Extract the stretch of lines that starts at the line with "Instruction: Open the terminal options menu" and ends at the last line of the data below. Give it exactly, without pictures.

[Exercise data — start]

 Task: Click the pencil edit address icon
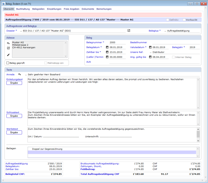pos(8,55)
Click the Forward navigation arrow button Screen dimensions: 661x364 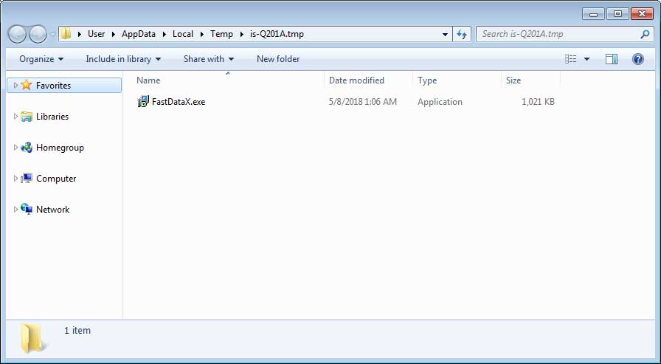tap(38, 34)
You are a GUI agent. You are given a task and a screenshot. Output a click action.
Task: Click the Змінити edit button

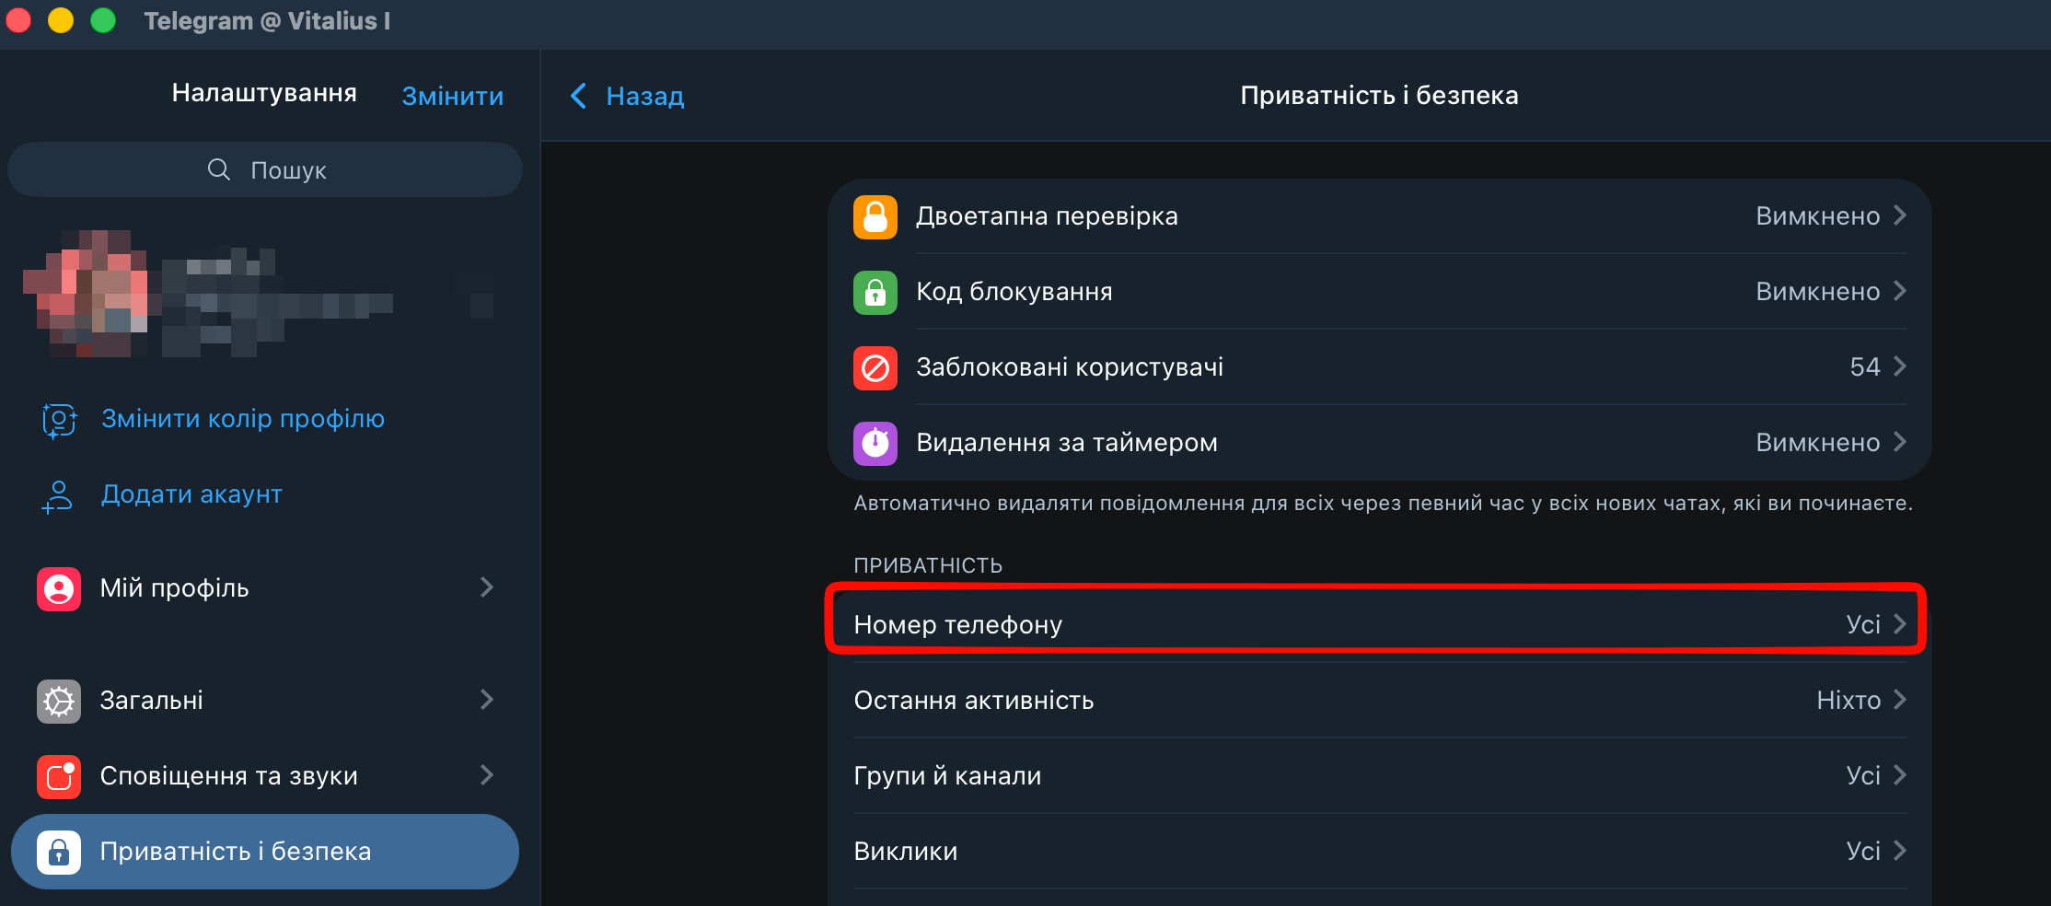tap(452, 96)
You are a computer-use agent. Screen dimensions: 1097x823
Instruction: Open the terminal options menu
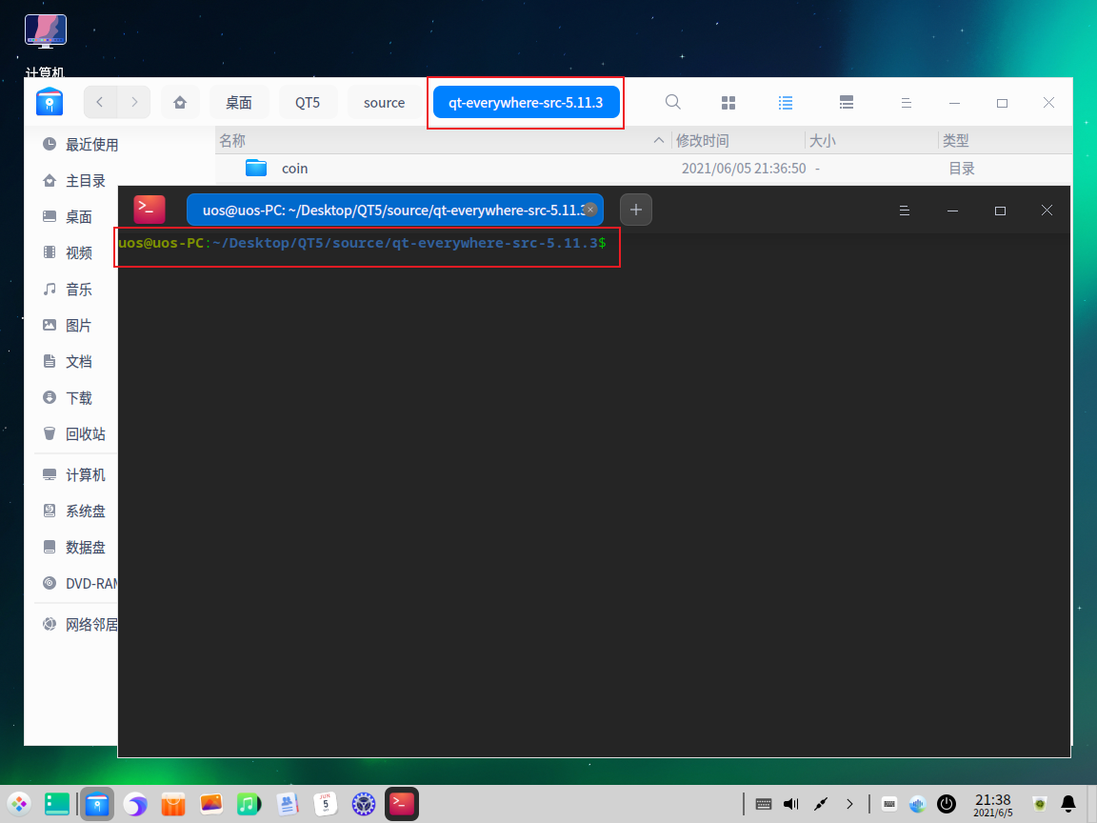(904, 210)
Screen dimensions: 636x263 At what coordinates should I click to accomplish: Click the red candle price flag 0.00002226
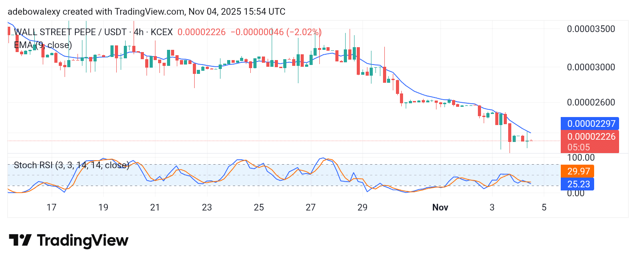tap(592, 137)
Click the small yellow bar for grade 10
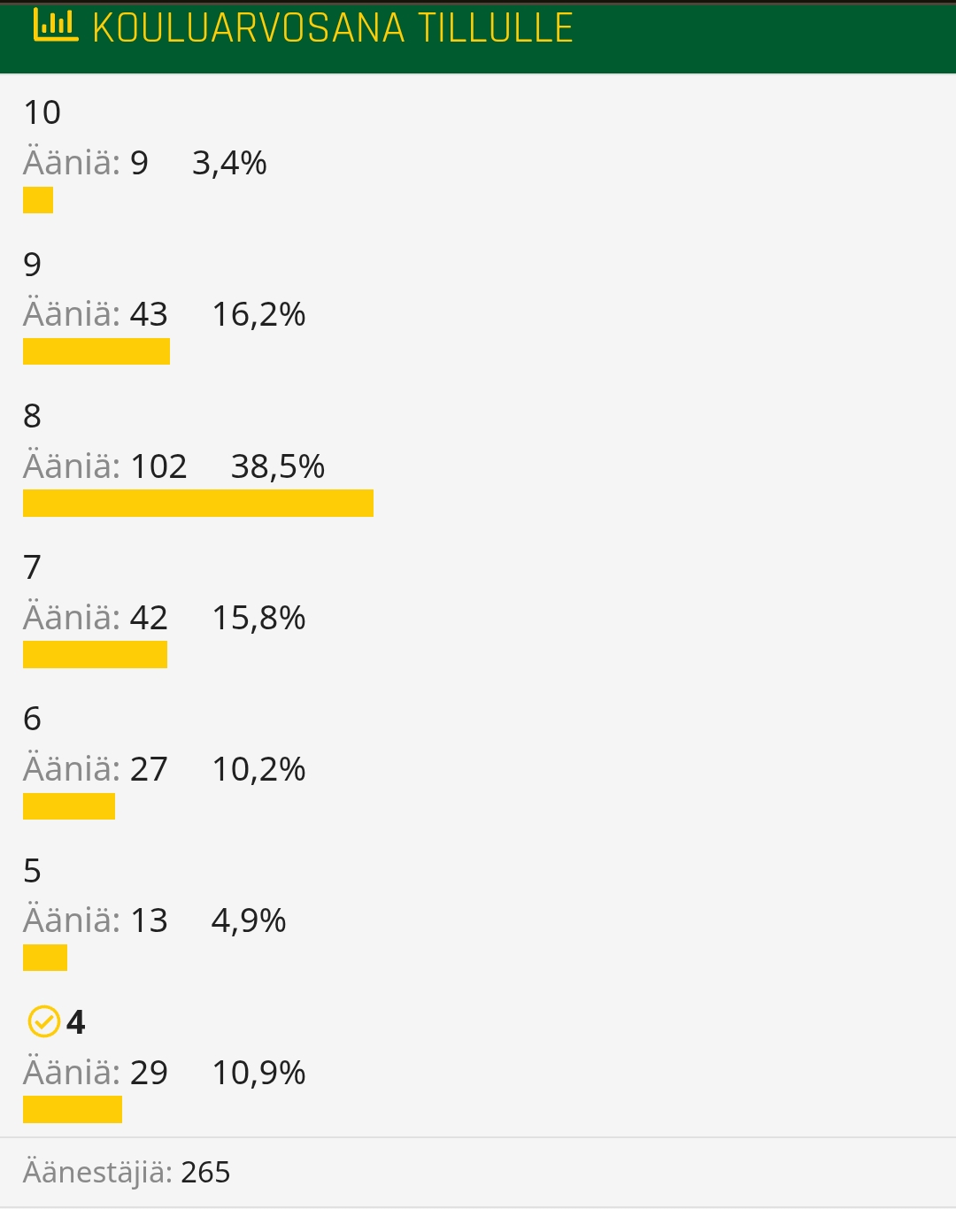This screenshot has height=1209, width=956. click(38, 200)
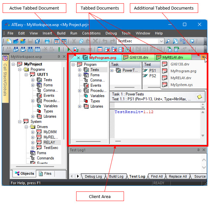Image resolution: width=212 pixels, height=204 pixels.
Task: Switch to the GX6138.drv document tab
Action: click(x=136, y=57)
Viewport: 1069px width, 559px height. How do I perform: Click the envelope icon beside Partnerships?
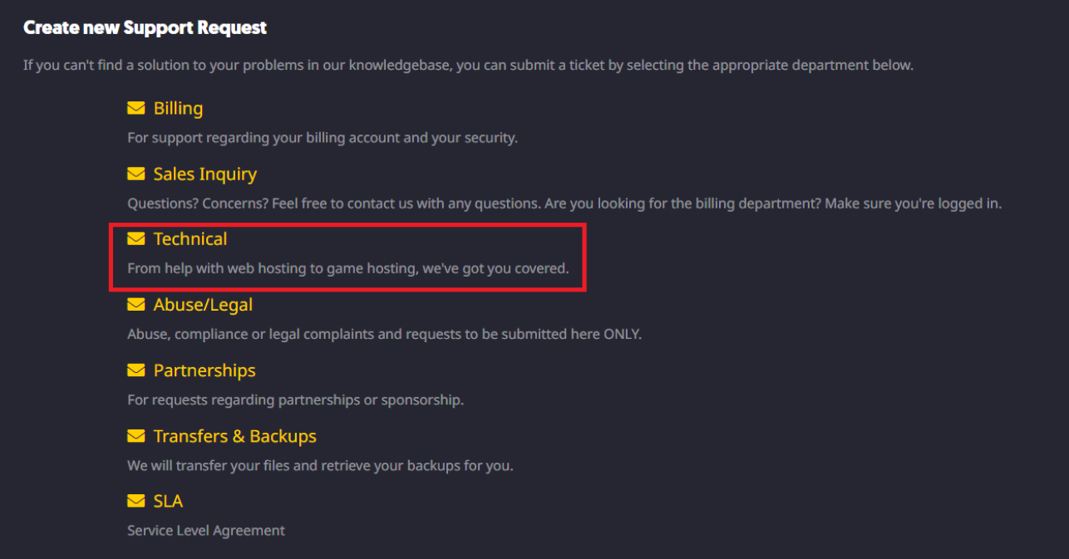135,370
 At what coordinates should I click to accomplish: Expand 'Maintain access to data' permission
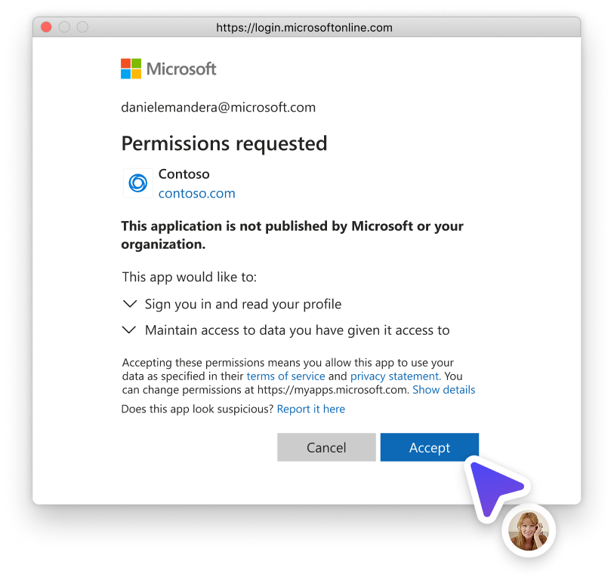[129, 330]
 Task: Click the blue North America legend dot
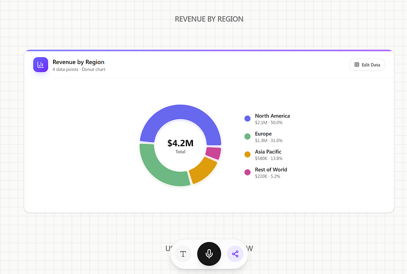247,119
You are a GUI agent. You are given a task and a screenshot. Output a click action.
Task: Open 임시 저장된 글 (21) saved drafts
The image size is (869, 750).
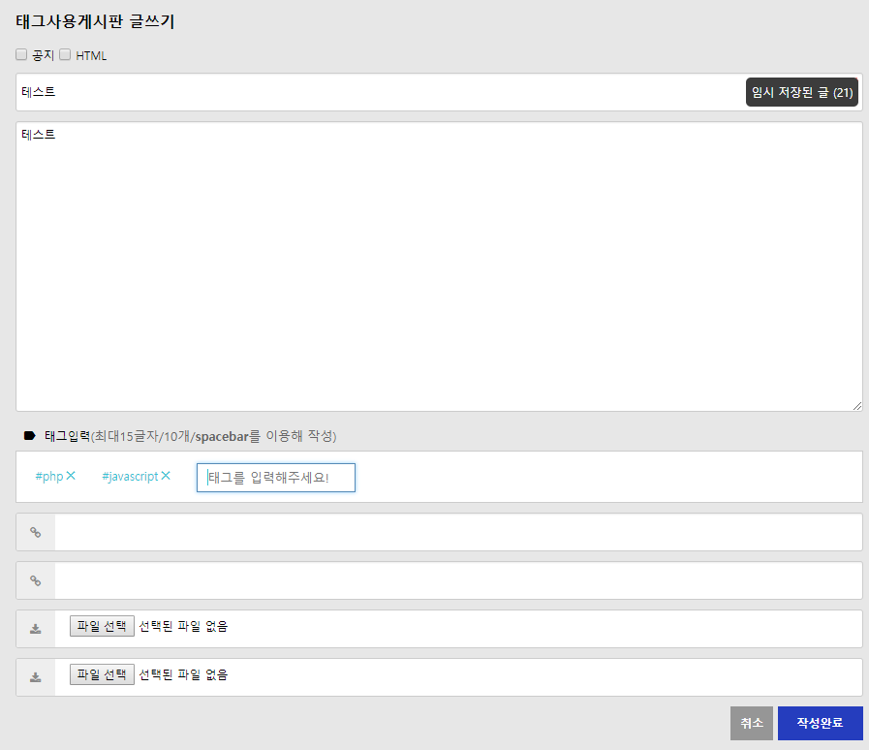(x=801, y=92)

[Exercise data — finish]

Response box:
Instruction: Open the terminal options menu
(904, 210)
Screen dimensions: 636x263 At what coordinates should I click to accomplish: Click the red candle price flag 0.00002226
tap(592, 137)
Click the small yellow bar for grade 10
This screenshot has height=1209, width=956. click(38, 200)
Image resolution: width=212 pixels, height=204 pixels.
Task: Switch to the GX6138.drv document tab
Action: click(x=136, y=57)
Viewport: 1069px width, 559px height. How do I perform: Click the envelope icon beside Partnerships?
135,370
 At what coordinates should I click to accomplish: Expand 'Maintain access to data' permission
[129, 330]
 Task: Click the blue North America legend dot
247,119
You are a GUI agent. You are given a task and a screenshot. Output a click action.
Task: Open 임시 저장된 글 (21) saved drafts
The image size is (869, 750).
(x=801, y=92)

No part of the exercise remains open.